Каляев убийственно замкнулся в себе.
Савинков приобнял его за плечи и повёл к поджидавшей их Доре. По дневному времени он решился зайти к ней в номера — тяжело было с бомбами. Распелёнывая и разряжая опасных детушек, Дора своей немногословностью решила:
— Поэт поступил так, как и должно поступить. Ему надо отдохнуть... как и нам с тобой, несчастный генерал...
— Да, наша утешительница. Может, твоя?
— И моя, и моя, не обижайся, я тоже устал...
Но долго отдыхать под её рукой и утешаться не приходилось. Его звала истинная, всё заслоняющая любовь. В счастливый час и созрел новый план:
— Если не среда — так пятница, всё равно.
В пятницу и решили повторить всё сначала. За два дня метальщики в самом деле могли передохнуть от напряжения.
Но за эти тревожные дни напарник Каляева окончательно струсил и отказался. Дежурившего возле Каляева гимназиста, как он ни напрашивался, допустить к такому делу было нельзя. Другие участники группы тоже не отличались большим опытом. Следовало подождать, пока прибудет подкрепление. Но случай, случай!..
Два дня спустя Савинков принял единственно правильное решение:
— Рискнём? Подкрепления ждать долго, одного метальщика мало — запасную бомбу я беру на себя.
Иван Каляев решительно возразил:
— Ты говоришь — долго? Правильно. Ты говоришь — мало? Неправильно. И в прошлый раз я был фактически один, мой напарник сдрейфил. Тебе, Боря, нельзя. У тебя, у единственного — настоящий английский паспорт. Мы под этим прикрытием. И потом: в случае неудачи вся организация останется без руководства, а наш великий князюшка будет тешиться с московскими гимназистками.
— Всё так, Янек. Но мы никогда не решали дело с одним метальщиком. Вспомни Плеве! Было даже четыре!
— Я говорю тебе, Борис Викторович... генерал ты мой несговорчивый: справлюсь один. И — баста.
Они шли по Ильинке к Красной площади. Время было выбрано точное. Князь должен в 2 часа выехать из Никольских ворот на Тверскую. Там, на выезде у Иверской, и встретит свою смерть.

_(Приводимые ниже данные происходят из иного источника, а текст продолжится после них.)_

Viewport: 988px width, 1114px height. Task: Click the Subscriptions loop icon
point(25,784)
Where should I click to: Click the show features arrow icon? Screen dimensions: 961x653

Когда они подходили к Гостиному двору, на башне в Кремле пробило два. Каляев остановился:
— Прощай, Боря.
— Прощай, Янек, — опять, как в гимназические годы, сказал Савинков, с трудом сдерживая дальнейшие слова.
Каляев поцеловал своего озабоченного гимназиста и свернул направо, к Никольским воротам. Остановился у иконы Иверской Божьей Матери. Икона была застеклена; стоя спиной к Кремлю, не привлекая внимания многочисленных здесь шпиков, он в отображении стекла видел Никольские ворота.
Савинков кивком головы поманил маячившую невдалеке Дору:
— Запасную!
— Я знала, что потребуешь. Припасла.
Отойдя с ним под ручку обратно к Гостиному двору, привычно оглянувшись, она вынула из хозяйственной сумки точно такой же ситцевый свёрток, как и у Каляева, только не синенький, а в горошинку. Но цвет менять было ни к чему: он сунул его под просторную шубу, к которой сама же Дора пришивала вместительные мешки-карманы.
Оставалось поцеловать Дору, коль приличный мещанин расстаётся с приличной женой-кухаркой, и быстрыми шагами, в обход здания суда, пойти к началу Тверской. Следовало опередить своего друга, стать на некотором расстоянии. От быстроты и неосторожности, да ещё по скользкому снегу, он рисковал споткнуться, но делать нечего: за спиной уже слышался цокот копыт. Едет!
Напрасно при такой быстрой ходьбе раскачивал хрупкую бомбу: она не потребовалась. Мостовая под ногами, даже на расстоянии, дрогнула и, казалось, вздыбилась вместе со зданием суда...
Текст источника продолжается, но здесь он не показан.